_Exercise details_: Go through the data and tally the lines that hold the string "agent". Reply with the total alone.

Collected data entries
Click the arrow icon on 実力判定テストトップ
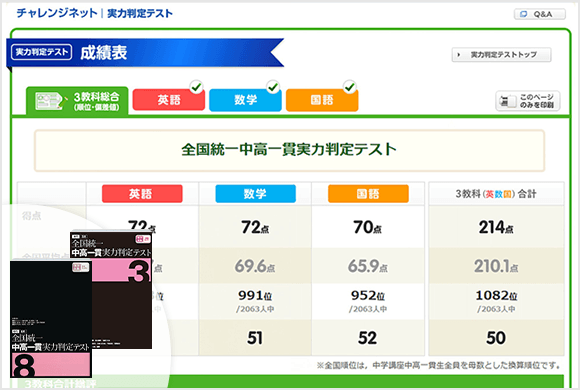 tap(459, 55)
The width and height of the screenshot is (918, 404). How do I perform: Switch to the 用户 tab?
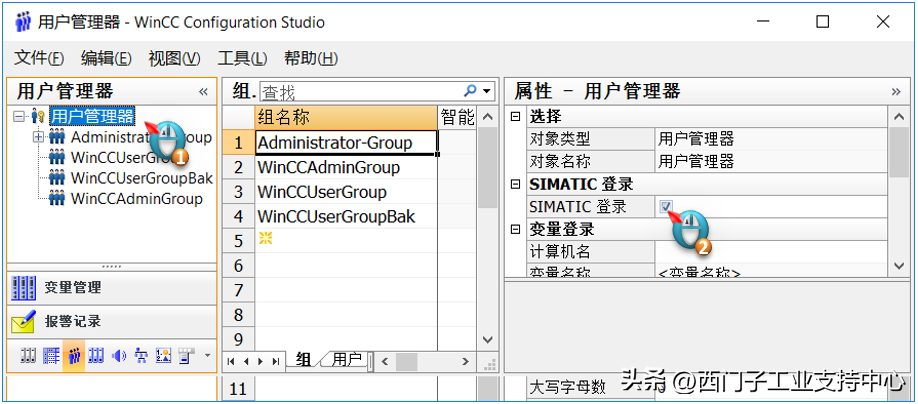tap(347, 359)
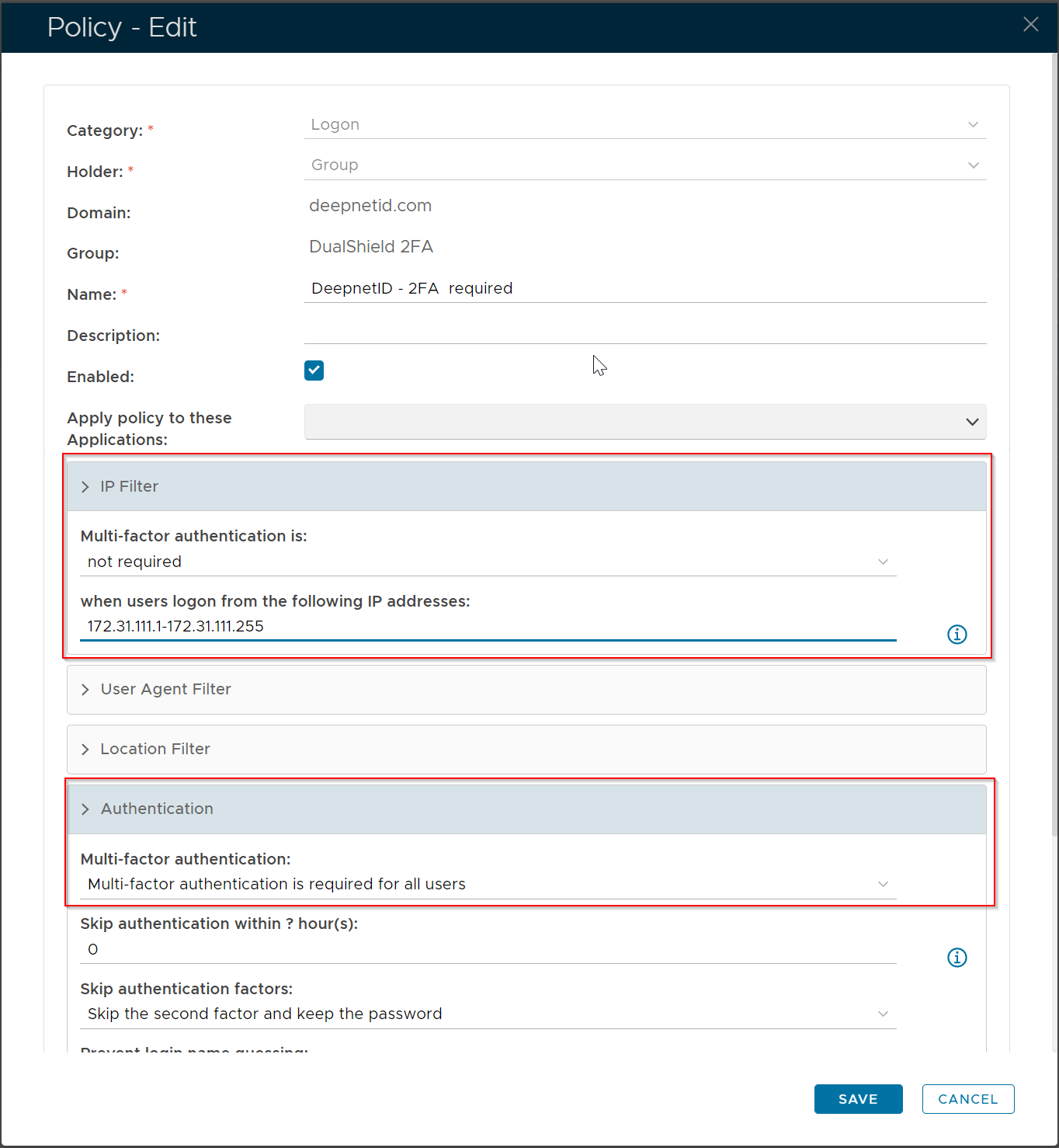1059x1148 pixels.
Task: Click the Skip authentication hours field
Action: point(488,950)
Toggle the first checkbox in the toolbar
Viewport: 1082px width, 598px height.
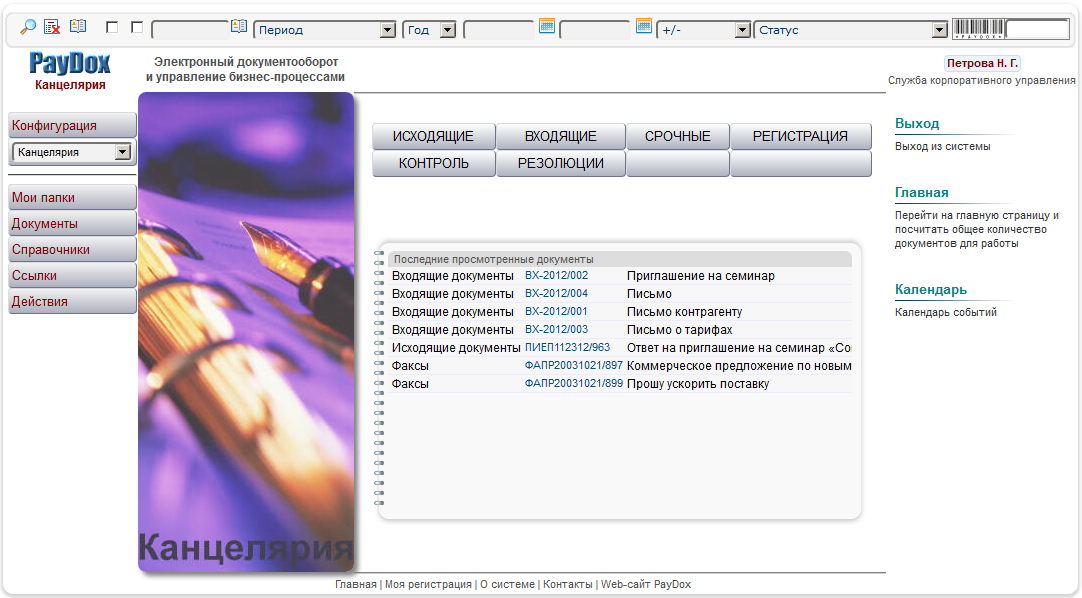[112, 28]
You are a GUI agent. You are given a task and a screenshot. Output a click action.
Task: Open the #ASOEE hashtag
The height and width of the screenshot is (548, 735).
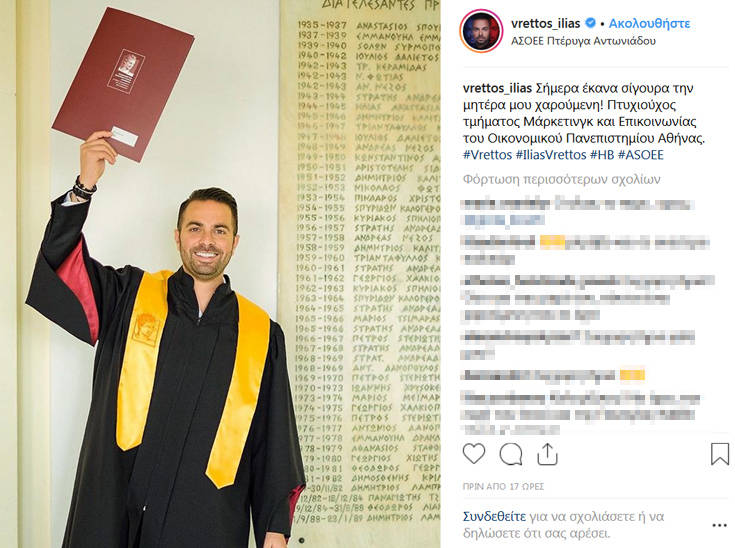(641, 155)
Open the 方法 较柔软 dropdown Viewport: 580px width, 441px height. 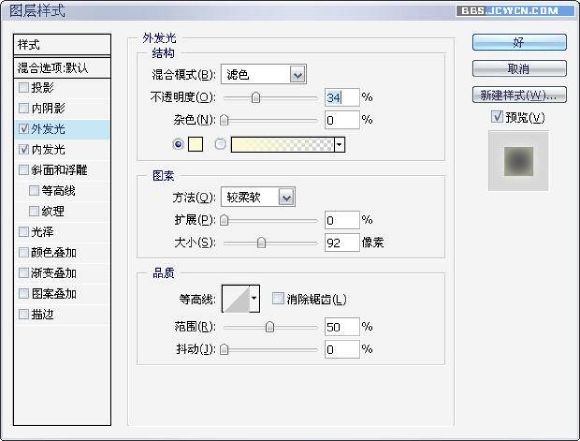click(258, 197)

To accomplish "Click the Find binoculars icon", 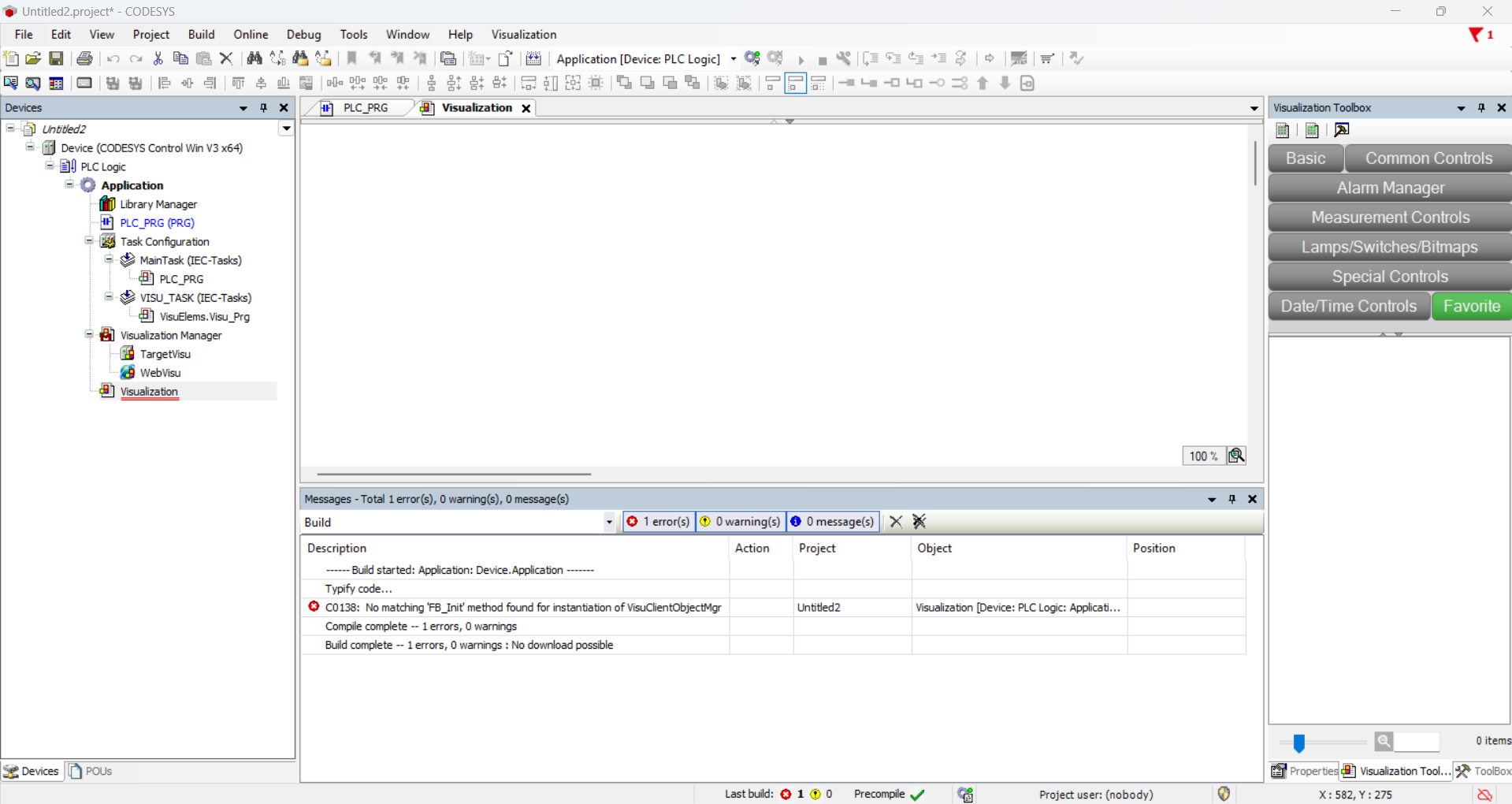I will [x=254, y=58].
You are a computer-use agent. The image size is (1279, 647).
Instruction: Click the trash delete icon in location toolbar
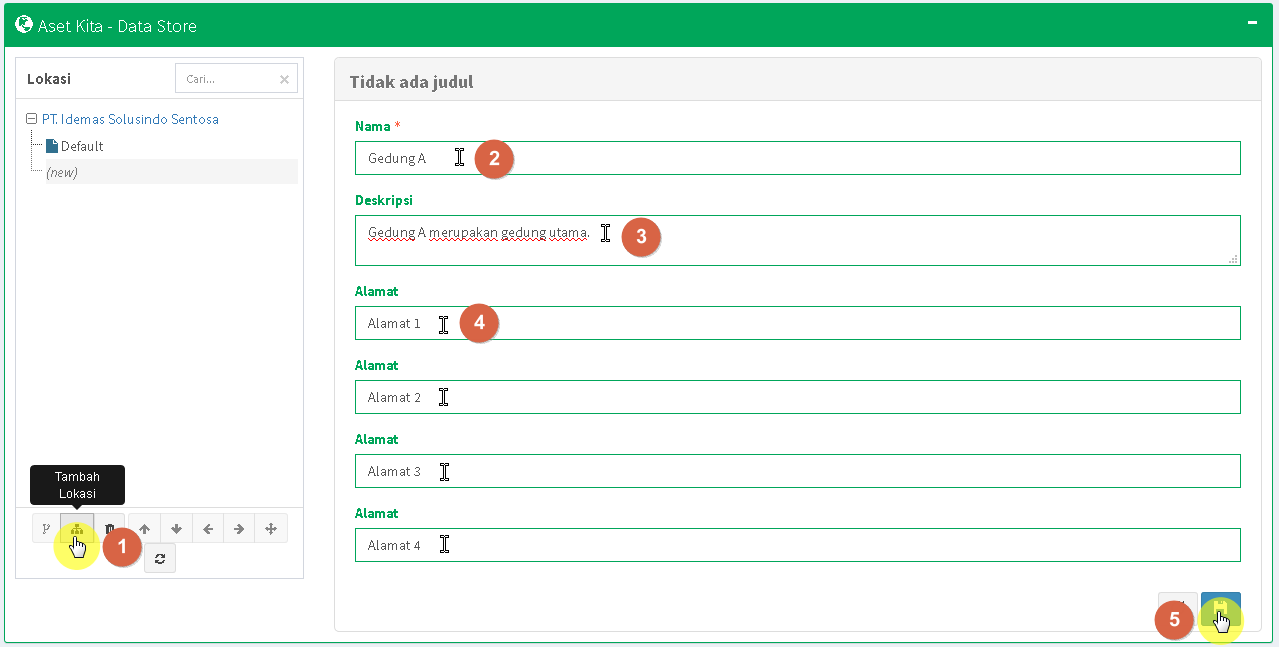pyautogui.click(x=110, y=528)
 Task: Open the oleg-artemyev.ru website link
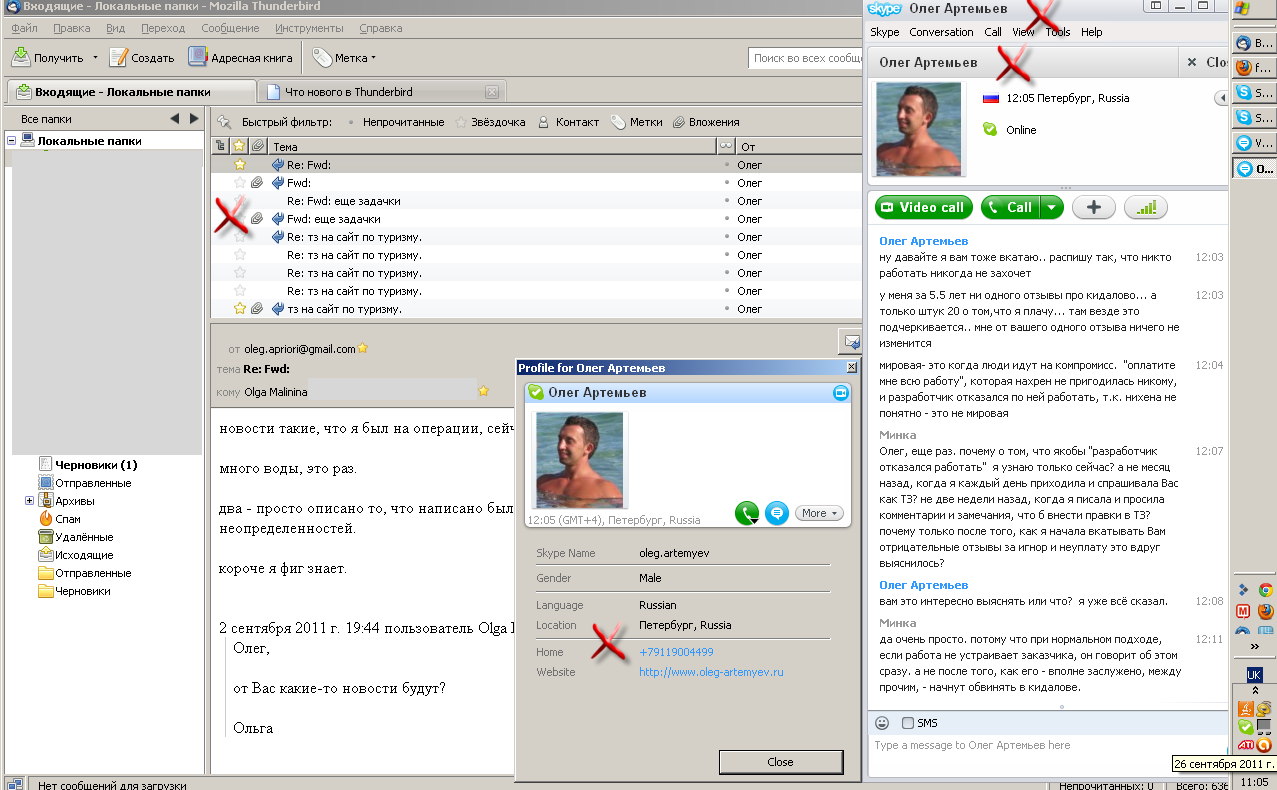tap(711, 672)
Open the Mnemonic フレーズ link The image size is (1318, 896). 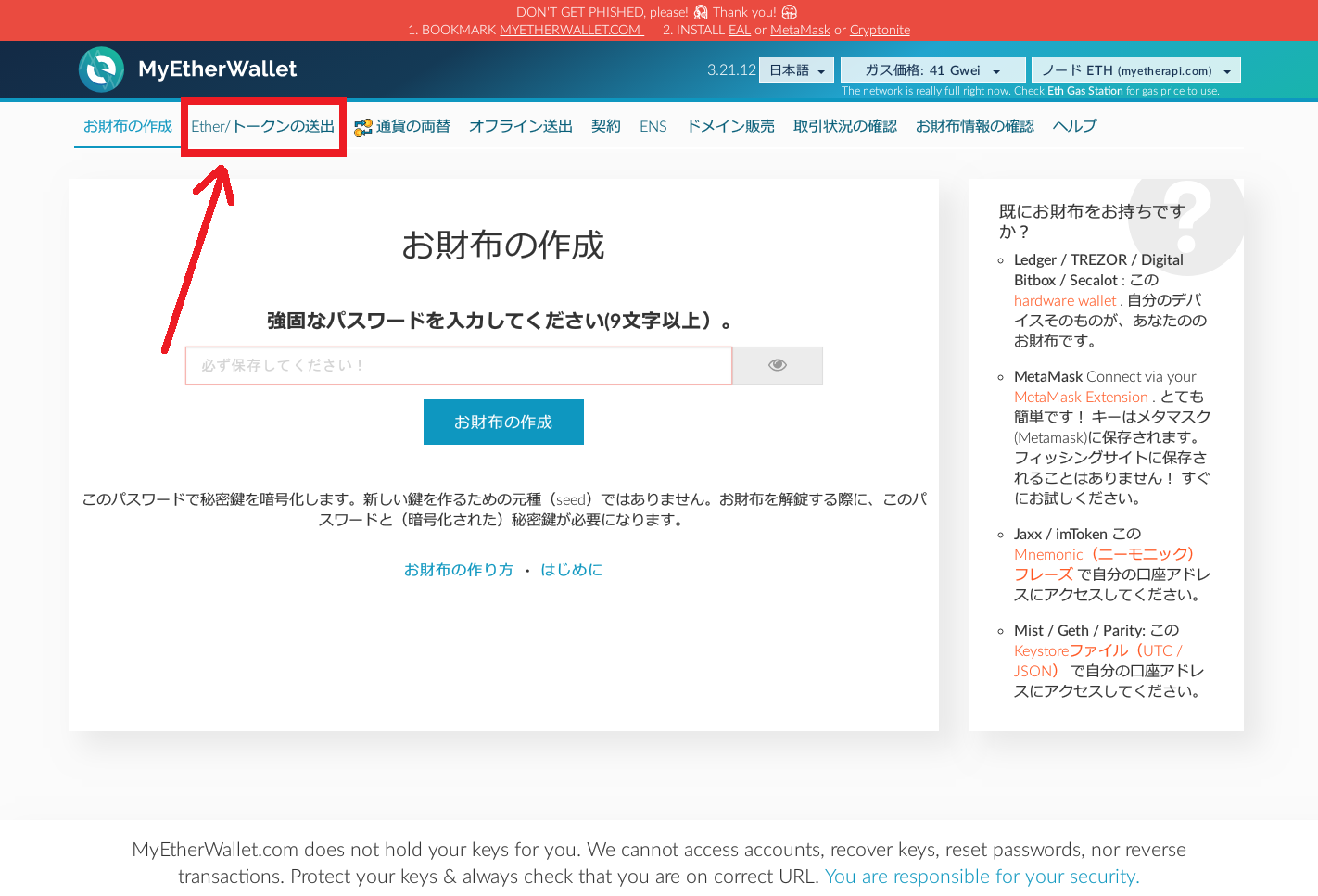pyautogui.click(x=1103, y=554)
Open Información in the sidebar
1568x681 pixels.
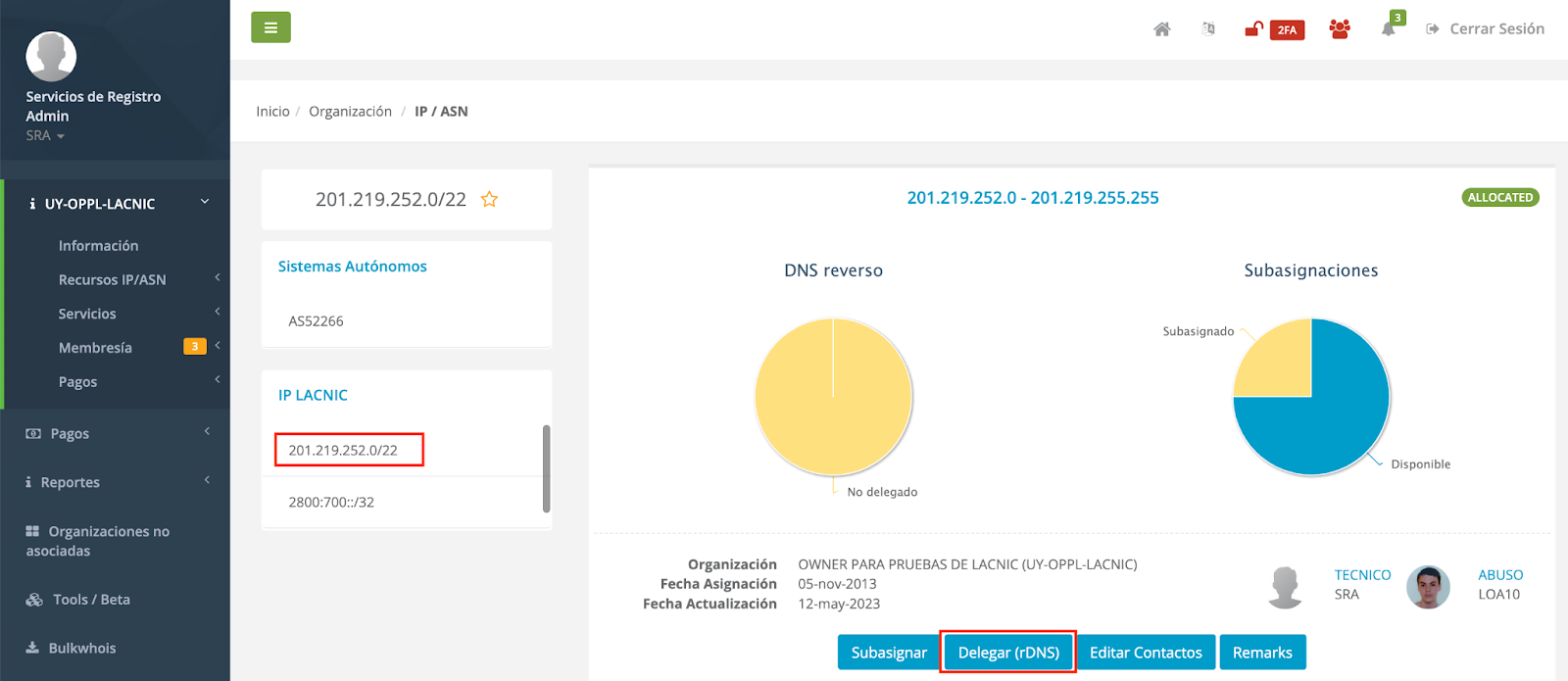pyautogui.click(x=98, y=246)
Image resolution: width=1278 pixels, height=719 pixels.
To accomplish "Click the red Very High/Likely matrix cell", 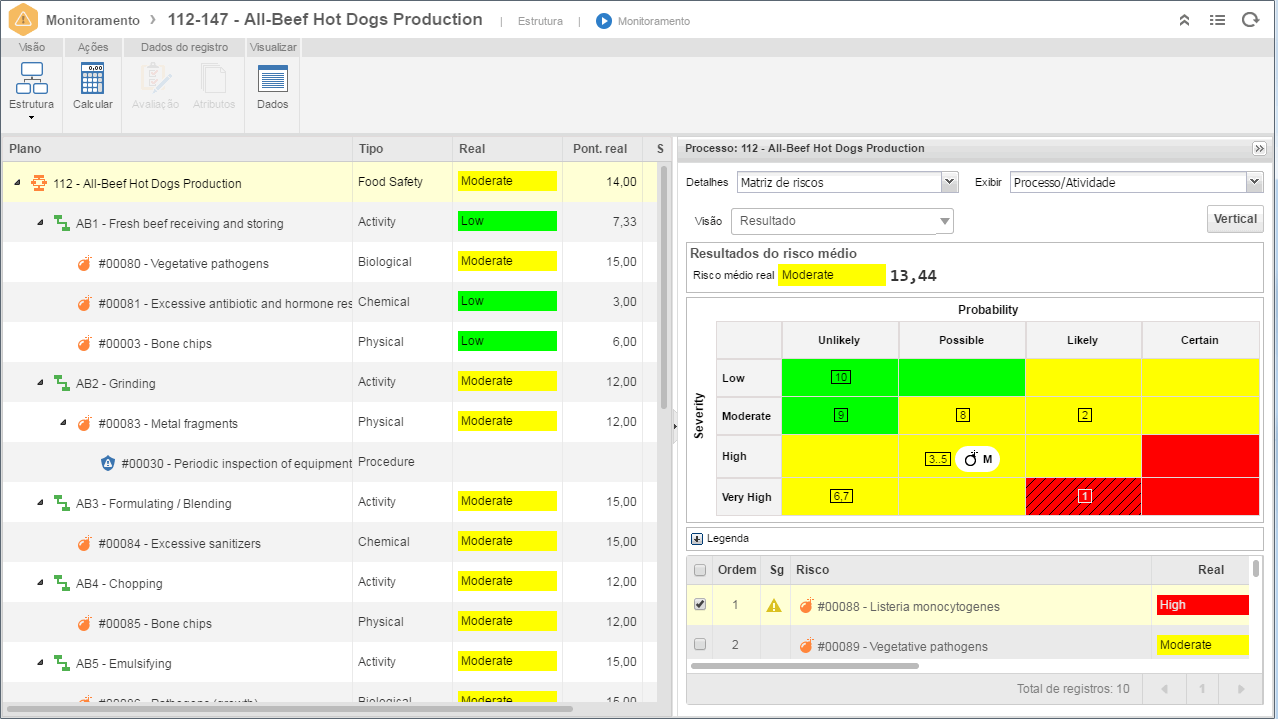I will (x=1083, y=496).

_The completed task_: 2